When the company participated in an Anthem pilot program for six weeks, the likelihood that a caregiver would handle most caregiving tasks alone fell by 9.1 percentage points, the likelihood the caregiver would have to take time off from work to provide care fell by 12.5 percentage points, and the likelihood that the caregiver would often feel overwhelmed by caregiving tasks fell by 12.5 percentage points, according to a report on the results commissioned by Anthem and prepared by a team that include representatives from Anthem and HealthCore, a health research project company.

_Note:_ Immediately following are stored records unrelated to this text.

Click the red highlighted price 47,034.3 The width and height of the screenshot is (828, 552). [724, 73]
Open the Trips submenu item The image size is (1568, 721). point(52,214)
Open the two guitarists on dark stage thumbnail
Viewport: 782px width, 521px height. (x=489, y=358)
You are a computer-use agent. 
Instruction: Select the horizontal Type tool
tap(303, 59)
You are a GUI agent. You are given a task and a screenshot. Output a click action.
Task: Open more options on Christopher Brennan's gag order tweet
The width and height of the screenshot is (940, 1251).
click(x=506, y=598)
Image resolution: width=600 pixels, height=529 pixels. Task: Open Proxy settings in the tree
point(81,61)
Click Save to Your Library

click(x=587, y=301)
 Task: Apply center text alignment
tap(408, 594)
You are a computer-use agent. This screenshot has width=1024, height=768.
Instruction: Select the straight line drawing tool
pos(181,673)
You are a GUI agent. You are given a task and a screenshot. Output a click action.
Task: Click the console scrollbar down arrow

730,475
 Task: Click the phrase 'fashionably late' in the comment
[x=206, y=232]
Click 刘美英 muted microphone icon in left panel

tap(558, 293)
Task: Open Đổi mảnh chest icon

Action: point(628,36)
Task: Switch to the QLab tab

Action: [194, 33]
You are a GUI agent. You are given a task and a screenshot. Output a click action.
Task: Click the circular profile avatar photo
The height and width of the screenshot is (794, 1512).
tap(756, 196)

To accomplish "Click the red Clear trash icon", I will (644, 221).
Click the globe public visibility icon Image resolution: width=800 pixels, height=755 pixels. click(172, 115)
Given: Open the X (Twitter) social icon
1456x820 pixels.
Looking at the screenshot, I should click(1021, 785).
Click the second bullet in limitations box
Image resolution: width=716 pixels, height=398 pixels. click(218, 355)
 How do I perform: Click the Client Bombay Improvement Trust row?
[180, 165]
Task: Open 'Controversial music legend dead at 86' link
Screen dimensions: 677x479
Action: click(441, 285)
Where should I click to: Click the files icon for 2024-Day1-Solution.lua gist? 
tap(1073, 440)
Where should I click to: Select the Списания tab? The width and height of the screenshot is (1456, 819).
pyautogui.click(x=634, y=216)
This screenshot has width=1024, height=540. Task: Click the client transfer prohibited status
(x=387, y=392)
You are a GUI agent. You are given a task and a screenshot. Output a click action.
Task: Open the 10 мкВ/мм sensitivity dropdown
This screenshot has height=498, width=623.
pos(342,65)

Support for expanding commercial and government respite care benefits, or programs that provide extra home care services or temporary facility-based care when family caregivers take time off from caregiving, appears to be building.

3. Companies are setting up the long-term care services networks of the future.

Many life and health insurers have venture capital arms. The venture capital program managers say they are looking for any startups with ideas for providing care for older people who are frail or who have trouble with the activities of daily living.

The Helper Bees, a company that runs an online long-term care services supermarket, is putting out a request for information from “aging-in-place” solutions providers.

The Helper Bees system can vet providers’ credentials, process insurance claims and collect service quality reports.

The firm is organizing the RFI to expand the number of vendors offering services through its system.

The vendors could provide traditional home health care and homemaker services, remote patient monitoring, mental health services, medication adherence support, legal assistance, transportation or pest management services, The Helper Bees says.

The firm also looking for providers of fall detection and prevention programs, social isolation improvement programs, and advanced elder care technology.

The RFI submission deadline is June 10.